##### Reading passage #####

Friday, October 28, 2011


Halloween is practically upon us and I, for one, can not believe how quickly October has flown by!  I was hoping to publish one or two more posts before The Big Event but, given the time, will squeeze all that I have into this post.  And, if I can guarantee you the projects here are quick (even though the article will be long...)

First however, a note for the reader who requested, via a comment, more instruction for my "Sewn Harvest Pumpkins" post:  it has been updated to include a step by step tutorial.  An email was not provided so I have no other way to inform them that it has been completed.  To all other readers, if you ever have any questions regarding my projects, comments are great, but also feel free to email me at the address in my profile.  I read all emails and comments, love getting them, and try to respond as quickly as possible.  I thank all who have corresponded already! 

Here is a group shot of the Halloween 2011 dudes in this article.
Funny little guys.

So.  Here I go.  Halloween is Monday.  Already.  Wow.

Project One - Goofy Vampire Pumpkin:

As I have been looking through this year's Halloween books and magazines it appears that the big trend in pumpkins  is to decorate them rather than carve them.  It's as though all the editors got together and said, "forget carving this year, let's dress the pumpkins up instead!"  Some are decoupaged with fabric, tissue paper, or book pages (including mine from my last post); some are decked out with glued on embellishments such as rick rack and other trimming; some have been painted a solid color (white or black has been the norm) with a silhouetted image painted (or glued) on.

To be honest, I think we have Martha Stewart to thank for the development of pumpkin creativity.  She has been stepping up the innovative ideas for a while now and the pumpkins in her magazine this year (Martha Stewart Living, October 2011 issue) made me laugh outright and are again different from the mainstream.  She started with a couple of small pumpkins and on one, put zany eyeballs and a goofy smile, and decked the other out with vampire teeth and red map pins for eyes.  I combined the two and made my own goofy guy.

I printed the templates from Martha Stewart's website and, after laying the mouth template on the pumpkin, poked holes all along the outline into the pumpkin to transfer the design.

This lets you know where to cut.  For the eye holes, I cut cone-shaped holes, slightly smaller than what I was going to use for eyes.  As much as I enjoy Martha's creativity, I must admit that I find her instructions to often be vague and missing steps.  In this case, I was a little flummoxed as to how to go about reaching through the tiny mouth hole to scoop out the innards.  I used a long iced tea spoon but it wasn't easy.  Additionally, I am not really fond of scooping out pumpkin guts...

You can use store-bought eyeballs or you can make them.  Last year I made some from Styrofoam balls in my post titled: "Fall is Here - and With It Comes Halloween."  One of my readers made an anonymous comment offering an interesting suggestion: " FOR REALLY GOOD EYEBALLS, open up empty cans of Guinness Stout. The things that float and rattle inside and make it foam when poured look exactly like white eyeballs. All they need added are the pupils."  I decided to give it a try.  They were right!  I used colored Sharpie markers to draw in the features and a pair of eyeballs was born.

Thanks for the great idea Anonymous.  Good thing my husband likes Guinness Stout!

##### Supplied information #####

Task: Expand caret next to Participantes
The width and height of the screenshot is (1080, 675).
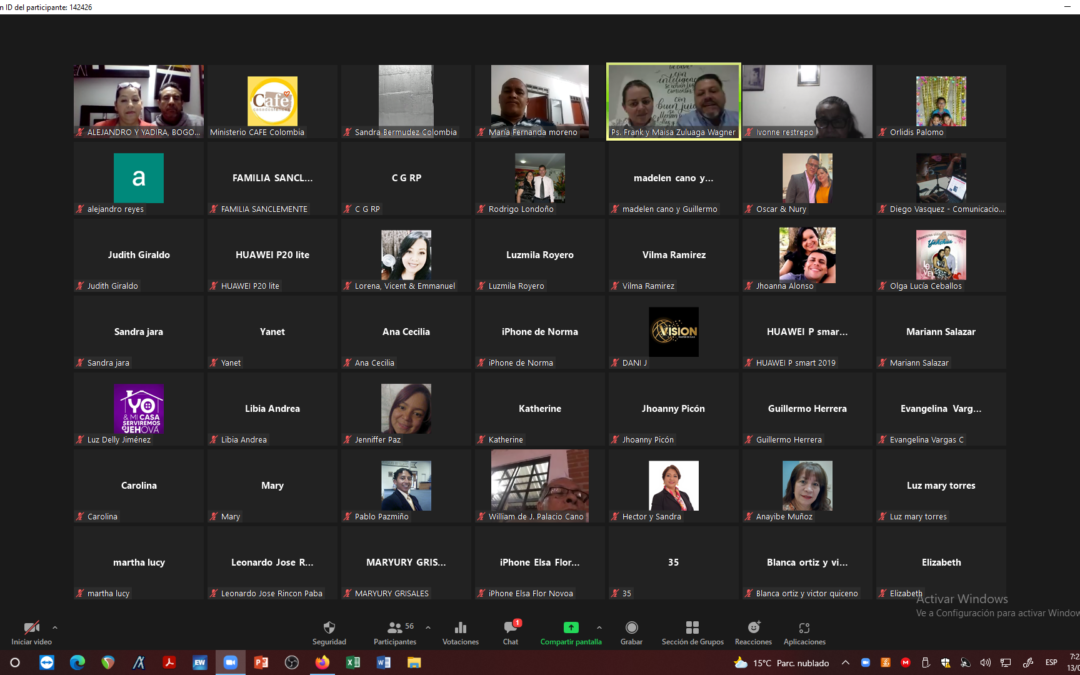Action: 428,628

#####

**Task to complete**
Return the passage of the Halloween pumpkin post above, word for word, from "Here is a group" up to and including "(or glued) on.".

**Exercise solution**
Here is a group shot of the Halloween 2011 dudes in this article.
Funny little guys.

So.  Here I go.  Halloween is Monday.  Already.  Wow.

Project One - Goofy Vampire Pumpkin:

As I have been looking through this year's Halloween books and magazines it appears that the big trend in pumpkins  is to decorate them rather than carve them.  It's as though all the editors got together and said, "forget carving this year, let's dress the pumpkins up instead!"  Some are decoupaged with fabric, tissue paper, or book pages (including mine from my last post); some are decked out with glued on embellishments such as rick rack and other trimming; some have been painted a solid color (white or black has been the norm) with a silhouetted image painted (or glued) on.